Monday, November 30, 2009

November 30: Final Day of the 2009 Atlantic Hurricane Season

Here we are again my friends, at the culmination of another Atlantic
Hurricane season. And you are still reading this blog?!? Goodness me, you
must be bored. Well of course you are bored! For most people living in
known hurricane-prone areas it was a relatively quiet season. For example,
the Florida peninsula (where I used to live) did not get hit by a
hurricane this year, which I believe is the fourth year in a row
(Klotzbach/Gray report). On the other hand, the British Isles (where I now
live), that well-known area in the hurricane zone (!!!), got hit by a
number of storms in some form or another. Although no-one really noticed
over here as that is our normal weather. And I still can't believe the
first storm to be named formed the VERY DAY I left Florida! I'll be having
words with Mother Nature about this season when she's sobered up and
stopped laughing her head off. Huh. ;-)

To sum up the 2009 season: we had 9 named storms, of which 3 were
hurricanes, 2 major (cat 3 or higher). The average is 11 named storms, 6
hurricanes, 3 major. A below-average year methinks. The impacts from El
Nino really kicked in around August/September...which strangely enough is
about when the storms really kicked in too. Hmmm. El Nino did play a role,
but there were other factors (in my humble, but not reticent, opinion),
such as cooler sea surface temperatures in the Atlantic.

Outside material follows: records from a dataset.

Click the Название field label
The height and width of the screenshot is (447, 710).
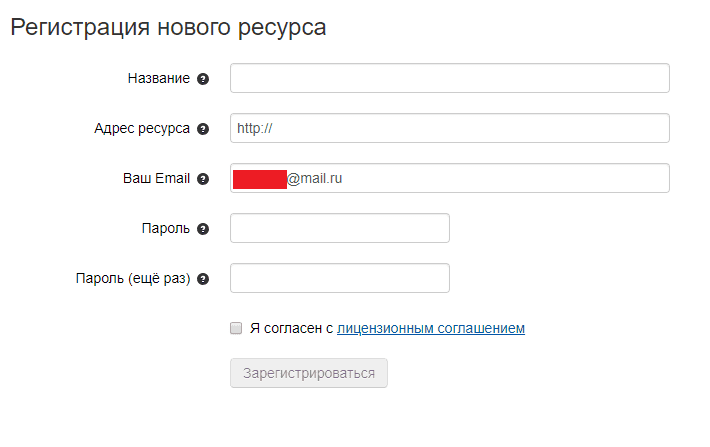click(x=158, y=79)
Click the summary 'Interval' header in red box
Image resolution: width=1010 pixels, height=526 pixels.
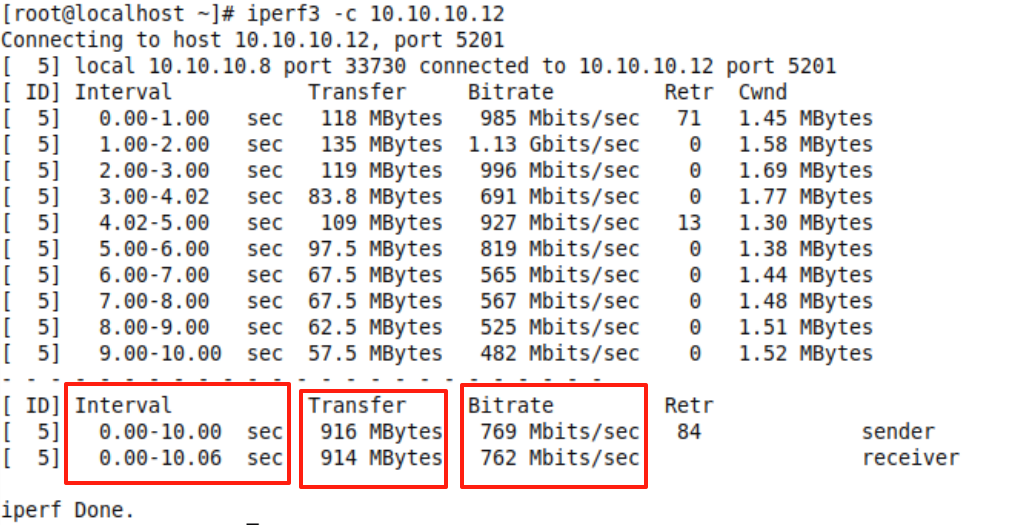[123, 405]

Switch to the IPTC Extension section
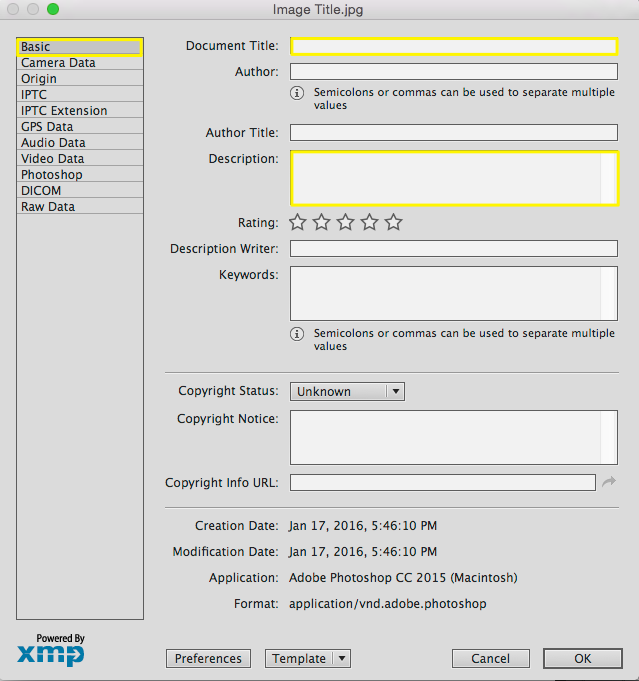pyautogui.click(x=64, y=111)
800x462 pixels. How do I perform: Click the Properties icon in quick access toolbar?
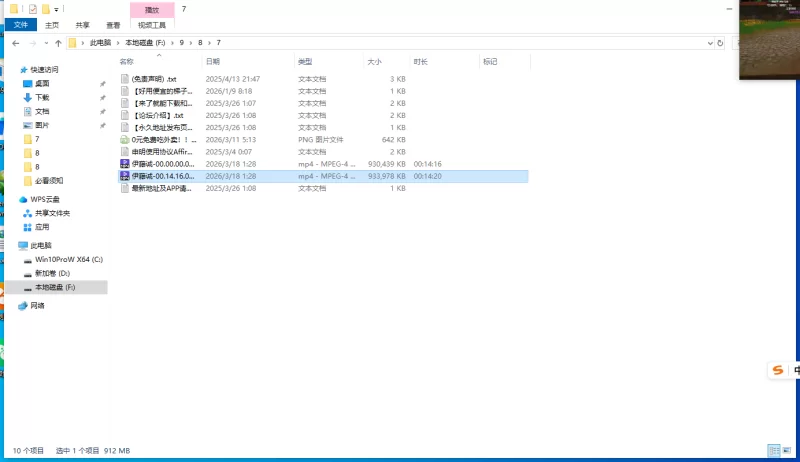[x=32, y=9]

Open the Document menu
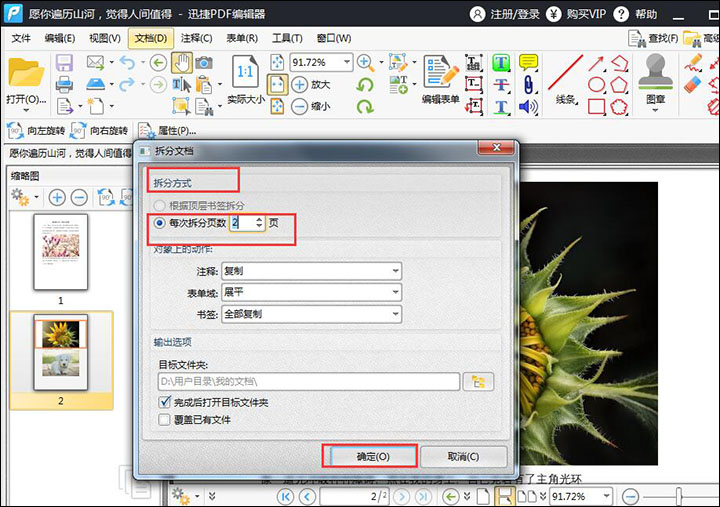point(151,38)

I think the NHC did a good job overall, although they were a 'little' slow
(!) in some places. But they do so like to write their updates in CAPITAL
letters, which must take oodles of time! They are proposing "improvements"
to the NHC Public Advisory because "Customer feedback suggests that there
is a need for a more user-friendly format...". You can see and comment on
the proposed changes if you wish by going to this website:

Interestingly, this year I have not seen any initial forecasts for the
2010 season. NOAA says their first seasonal outlook will be released in
May 2010. Last year they already had their initial estimates out for the
2009 season at this point - 14-18 named storms and 10 hurricanes. Oops.
Maybe the silence is prudent. There is a lot more to this clever delay
than meets the casual eye, but this entry is long enough so that can wait
for a rainy day (next year). If someone throws out numbers tomorrow, I'll
send out a quick update.

As I wrap up another year of my high-quality, witty, intelligent, FREE
entertainment for you ;-), I'd like to give my annual thanks to those who
made this possible. My fabulous technical support - the computing guys at
CMS/USF in Florida for the listserve, and C.H. in Texas for maintaining
the blog and making it look pretty! You guys are awesome. :-) This
'international' effort kinda worked!! Thanks also to all of you who have
been reading this drivel, and for sending me comments -they kept me amused
and out of trouble (well, I suppose 'trouble' is such a relative concept
isn't it? ;-)). Finally, thanks to my friends - old & new - on both sides
of the Atlantic, family, and colleagues for their valiant attempts to keep
me sane. Ha ha... keep trying ;-)

Having got used to that Florida climate, I find it rather cold over here.
I'm sitting next to a warm radiator as I type this, so I think it's time
for me to hibernate now. Until the 1st of June, 2010 (unless something
wakes me up early)... Happy holidays and wishing you all a safe and
wonderful New Year! Laugh & be merry!

That's all for this decade folks.


Blogs archived at:

Disclaimer: yeah... due to a computing glitch here I ended up having fun
with these this year. I'll be better behaved next year... Maybe ;-)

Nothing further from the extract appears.